- Gora Padao Location in Uttarakhand, India Gora Padao Gora Padao (India)
- Coordinates: 29°08′N 79°19′E﻿ / ﻿29.13°N 79.31°E
- Country: India
- State: Uttarakhand
- District: Nainital

Languages
- • Official: Hindi
- Time zone: UTC+5:30 (IST)
- Vehicle registration: UK
- Website: uk.gov.in

= Gora Padao =

Gora Padao is an Indian village 5 km south of Haldwani is named after a British camp/post at that location in the mid-19th century. In 1856, Henry Ramsay took over as the Commissioner of Kumaon.

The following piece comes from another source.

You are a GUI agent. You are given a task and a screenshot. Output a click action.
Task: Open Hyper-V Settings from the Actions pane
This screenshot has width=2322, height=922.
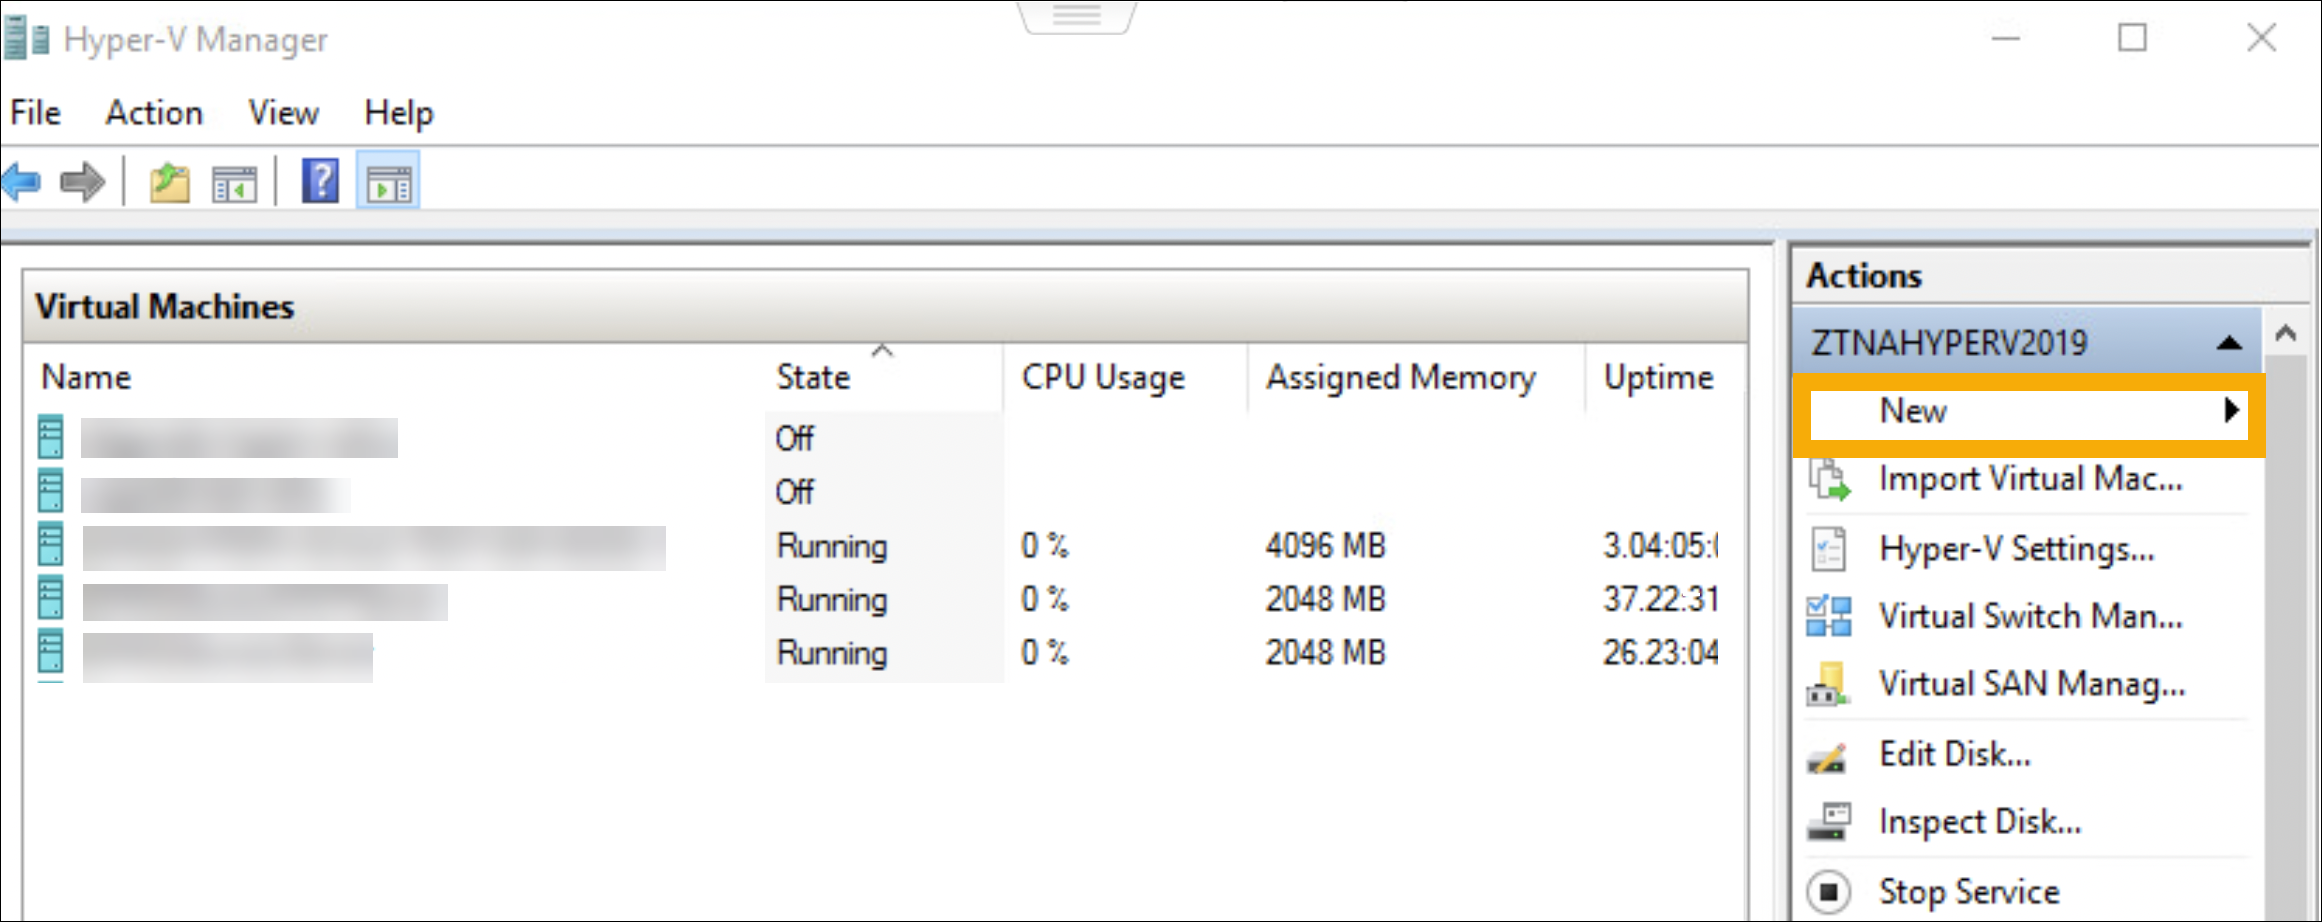click(x=2016, y=549)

The village population is about 5,000. The landmark of this village is 'Chandrawati Tewari Girls College' named after the aunt of Narayan Dutt Tiwari, one of the top political leaders of India and former Chief Minister of Uttarakhand. The oldest temple (100 years) in the village is Kali temple maintained by the Pandey family with the help of local people.

== Defence Agricultural Research Laboratory ==

Gora Padao is also known for the Defence Agricultural Research Laboratory run by Defence Research and Development Organisation (DRDO). The importance of high altitude agricultural research was realized when troops had to be deployed in high altitude and snow bound areas.

The first Prime Minister of India, Pt. Jawahar Lal Nehru wrote to the renowned botanist, the late Prof. Boshi Sen, then Director, Vivekanand Laboratory, Almora in January 1960. Realizing the indispensability of encompassing the diversified agro-ecological zones of Central Himalayas, field stations were opened in the remote border areas at Auli (3142 m) and Pithoragarh (1524 m) in April 1972 with the controlling office at Almora (1530 m). Another detachment was established at Harsil (3243 m) in May 1973 and transit base at Gora Padao (333 m) in June 1981 to provide logistic support for undertaking research work in difficult areas. The laboratory has successfully introduced hydroponics and established the greenhouse cultivation of vegetables and flowers in polar regions for the first time ever in the history of Indian Antarctic Expeditions.